If conditions were known to be worse than New Zealand MFAT staff will typically visit the individual, periodically, if they wanted to be visited.
"We expect that New Zealanders will not be treated worse than local people. Equally, we don't expect that New Zealanders will necessarily be treated better than local people, so we wouldn't insist that they get a nicer cell or better meals than local people. Our concern would be if they're being treated worse," he said.
Mr Reaich said from time to time they did perceive a New Zealander was being unfairly treated. In that case they raised it first with the prison. If that wasn't successful they would raise it with the foreign ministry of that country or through the embassy in New Zealand, although he said such cases were rare.
Mr Reaich said there was a common misconception that there was a large pot of money to help cash-strapped New Zealanders overseas.
Unfortunately that wasn't the case.
"New Zealanders overseas don't have a right or entitlement to government money, simply due to the fact that they are New Zealanders.
Mr Reaich says consular staff would put a person in contact with support networks, friends or whanau in New Zealand to help facilitate bank transfers. They could also provide information for support groups or networks in the country, such as Gamblers Anonymous or budgeting services.

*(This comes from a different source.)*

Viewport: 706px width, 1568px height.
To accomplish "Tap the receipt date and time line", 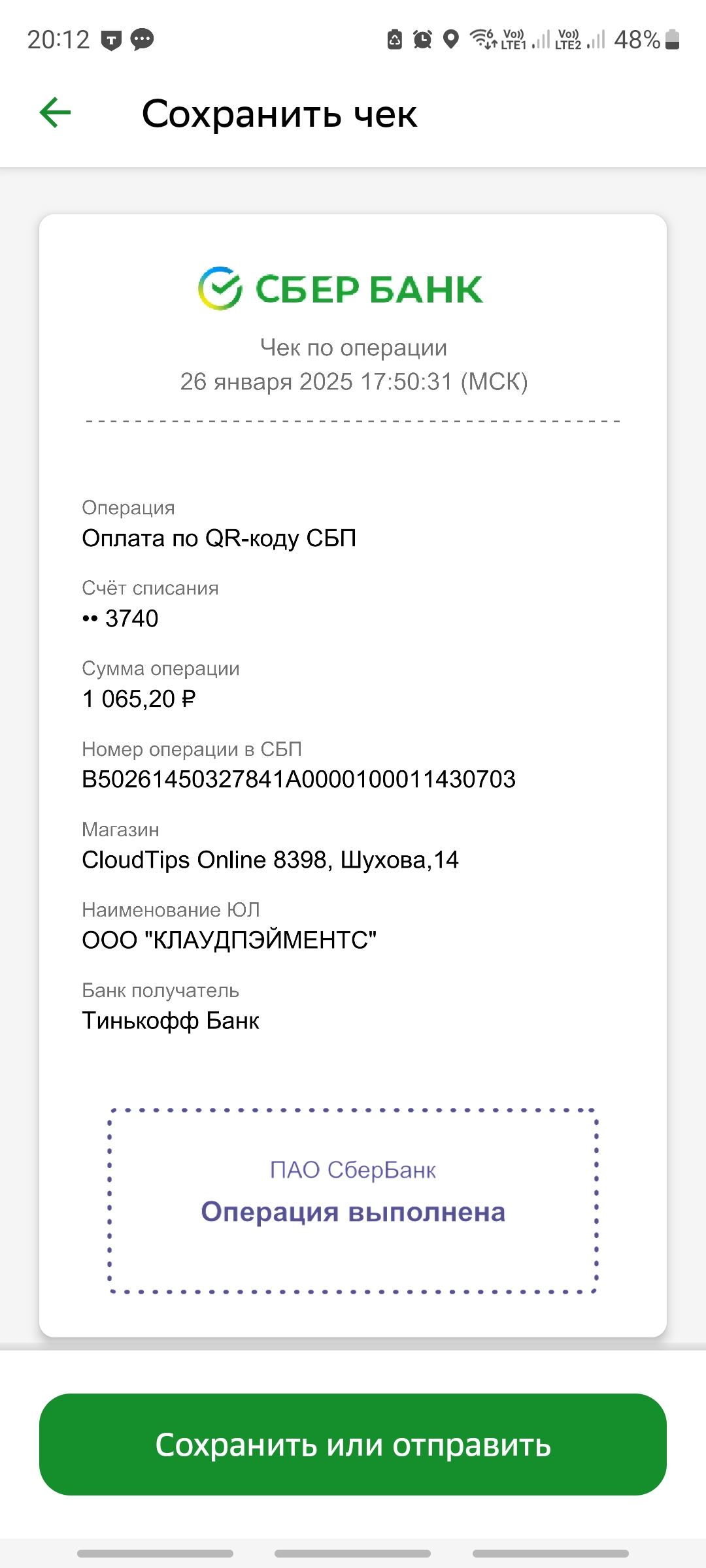I will click(354, 382).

On average, the ministry dealt with about 180 cases of New Zealanders dying overseas each year.
The ministry provides information to bereaved families about the repatriating remains.
That can vary depending on where someone died and local customs, Mr Reaich said. For example, in Islamic countries, bodies are traditionally interred very quickly.
He said it was possible to bring ashes or a body back on a commercial flight, but it was important to have the right documentation.
Mr Reaich said the ministry had an excellent relationship with the Association of Funeral Directors, which could provide advice.